Common Surgical Antiseptics
Betadine Microbicides have been in existence for almost half a century and have been used worldwide as a first-line of defense against topical infections. Betadine is the well-known brand name for povidone-iodine antiseptics. This iodophor is of a stable chemical complex of polyvinylpyrrolidone (the solubilizing agent) and elemental iodine. Betadine has many uses. One form of Betadine is an over the counter solution used to clean small wounds as well as for pre-surgery use in hospitals. Another form of this povidone-iodine solution is a liquid mixed with detergent used to disinfect hands prior to surgery. In general, Betadine and other povidone-iodine products use its characteristics regarding iodine to work to prevent infection and disease both before and after surgery.
Another common antiseptic is Chlorhexidine, which is also known as Hibitane. Chlorhexidine is also used in hospital settings as well as at home. It is used to disinfect skin or areas, whether necessary for a major surgery or a small cut that requires only a bandaid.

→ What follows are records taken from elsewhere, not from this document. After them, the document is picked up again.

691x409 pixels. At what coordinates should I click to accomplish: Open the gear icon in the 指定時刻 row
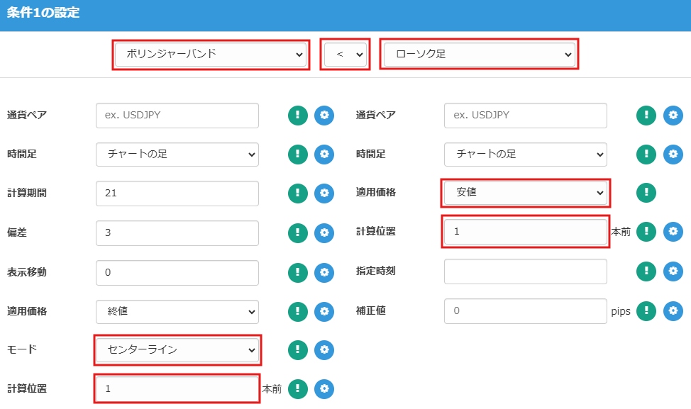click(673, 271)
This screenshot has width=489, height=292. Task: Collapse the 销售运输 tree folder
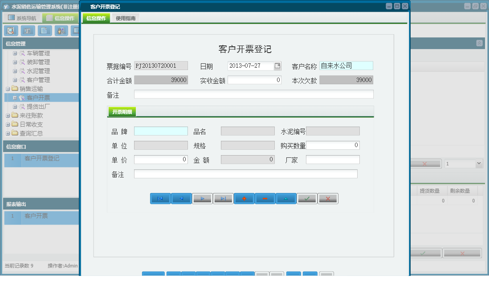(x=8, y=89)
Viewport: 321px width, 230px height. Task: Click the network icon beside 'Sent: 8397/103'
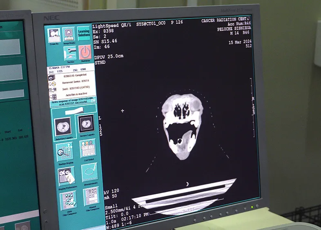tap(52, 89)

Specifically, this antiseptic effects both gram negative and gram positive bacteria, being less effective on gram negative bacteria though. One should also take caution with this solution for it is very dangerous at high concentrations.

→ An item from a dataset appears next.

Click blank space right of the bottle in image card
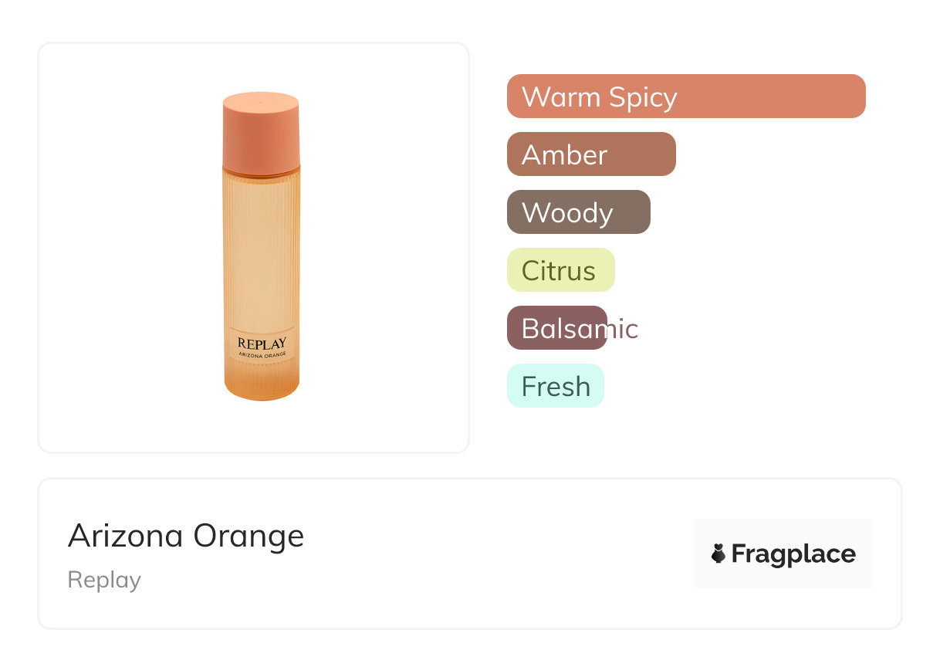This screenshot has width=940, height=667. [x=386, y=247]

Benzalkonium chloride, or alkyldimethylbenzylammonium chloride (ADBAC or BAK), is a chemical compound included in solutions commonly used as topical antiseptics. The formula for benzalkonium chloride is [C6H5CH2N(CH3)2R]Cl where “R” represents a mixture of alkyls. ADBAC has the structure of ammonium chloride, NH4Cl, but has a carbonaceous chain for each of the hydrogen atoms. Benzalkonium chloride are used to fight against bacteria and some viruses. BAK works by disrupting the intermolecular interactions of the bacteria or virus. The cell membrane is broken down so the cellular permeability can not be controlled and the cellular contents can exit the bacteria. Also, the bacteria is exposed to the environment so external forces can destroy the bacteria or virus. Gram positive bacteria are more susceptible than gram negative bacteria and ADBAC’s activity
increases at higher temperatures and longer exposure time. BAK is now mixed with different kinds of quaternary ammonium derivatives to treat infectious diseases such as hepatitis and HIV. Solutions and disinfectants that include benzalkonium chloride are now used by hospitals. Not only is benzalkonium chloride used as a disinfectant, but it can be used to externally treat cuts, burns, and scrapes, but because some people are allergic to this antiseptic, it is not usable for everyone. ADBAC is especially used on surgical and dental instruments to disinfect the tools before surgery. Also, ADBAC is frequently used as a preservative in ophthalmic solutions such as in eye drops and contact lens solutions. There are many other applications of benzalkonium chloride such as in water treatment and timber protection.